Back home in Laramie he meets other out homos at the University Of Wyoming (Canadian theatre sensations Damien Atkins and Kristen Thomson in performances that are largely left on the cutting room floor). But Shepard is lonely, his well-intentioned parents don’t quite understand (“You’re supposed to love me but you don’t even know who I am”) and Shepard moves to Denver in search of a more accepting community. That doesn’t work out either and fighting both panic and pills, not to mention a homophobic boss and a virulent neighbour, he winds up back in Laramie, where he meets his killers at the Fireside Bar.

Working within a much-maligned genre, this particular biopic does an imaginative job of turning a symbol back into an interesting but irritating kid. Meier’s Shepard is a cuddly but quirky blond bombshell with an almost equal ability to irk and attract. Again and again, he takes stupid, self-defeating risks that test your sympathy, even as you realize he’s just another troubled teenager trying to work through a raft of problems before he’d developed the skills to deal with them.

The difference between him and most kids is that he was murdered before he could find his way home.

The film avoids blaming the family but allows them their complexity. The always fascinating Stockard Channing plays Matt’s mother with a quicksilver intelligence that almost steals the show. A firestorm of conflicting emotions, she works her way through anger, grief and denial to a reluctant justice.

By refusing to soft peddle the flaws of either parents or son, Story gives the Shepard saga a distinctly human urgency. The one thing the flick can’t do, though, is explain the actions of his murderers. For that, you’ll have to turn to The Laramie Project.
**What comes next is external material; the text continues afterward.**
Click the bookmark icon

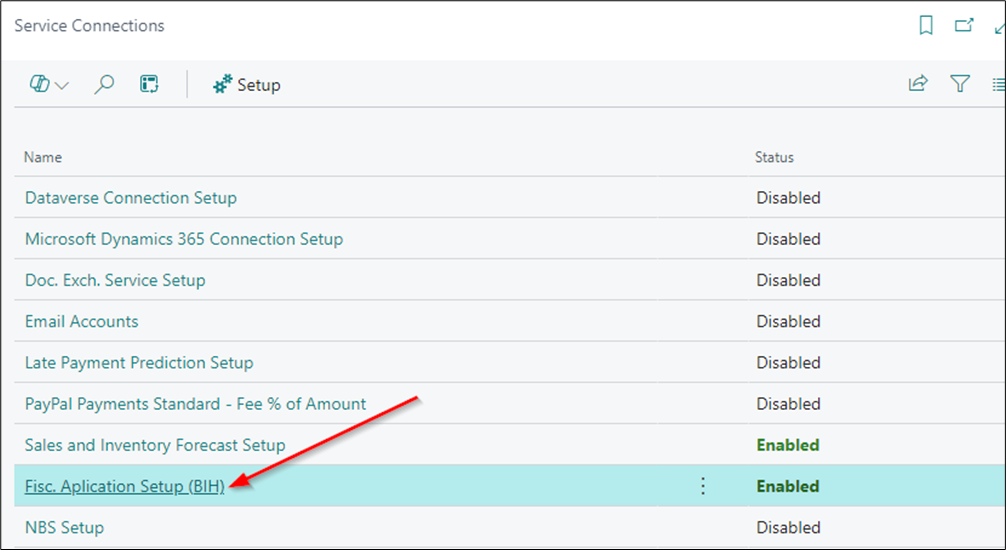pyautogui.click(x=926, y=26)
Directed by playwright Moises Kaufman (Gross Indecency: The Three Trials Of Oscar Wilde), The Larmie Project looks to place and context for an explanation of the crime. Eight New York actors descend on Laramie and over a period of two years interview pretty much everyone in sight, from the car-service driver (Steve Buscemi) who drove Matt to an out-of-state gay bar to the first out lesbian on the faculty of the University Of Wyoming (Janeane Garofalo). What emerges is a portrait in unconscious malice, or, if you like, an ignorance so deep it presents as blank-faced stupidity.

Again and again, we hear that Laramie is a “live and let live” kind of place. But as a gay farmer who loves the looming windswept land says: That’s just a load of crap. “Basically, what it boils down to: If I don’t tell you I’m a fag, you won’t beat the crap out of me.”

It’s not as though everyone in Laramie is virulently anti-gay. A local theatre student acts in Angels In America despite his parents objections to the play’s homosexuality. And a number of people march for Matthew in a parade whose numbers swell as it progresses – a sight that warms the heart of a 52-year-old gay school teacher who never thought to see that kind of support from the town in which he lives.

But the town’s tolerance is a thin cloth wrapped around a very sharp knife and the knife emerges at the oddest moments, usually in the midst of a trumped up innocence. Defending her own attitude toward homos, an old woman (Frances Sternhagen, who plays Carter’s grandmother on ER) allows that people might “smack” one in a “bar situation” sometimes, but then they would just walk away, meaning, I guess, that the kindly local townsfolk usually stop short of murder.

An astute study in shifting values, Project can’t quite overcome some erratic acting and the sheer dreary flatness of its real-life dialogue. Christina Ricci has a nice turn as Matt’s lesbian friend Romaine (the Kristen Thomson role in Story) and Laura Linney has a haunting cameo as an uncomprehending homophobe.

But the film is at least a third too long, dragging badly during dramatizations of the killers’ trials. McKinney’s taped confession, played in the courtroom, is neither chilling nor revealing. By the time we hear it, we know full well that the crime is not his alone. It grew in the fertile soil of a very specific time and place.

But like Story, Project will move you to tears. Guaranteed. You’re not gay if it doesn’t.

The Matthew Shepard Story airs on CTV. The Laramie Project airs at the same time on TMN.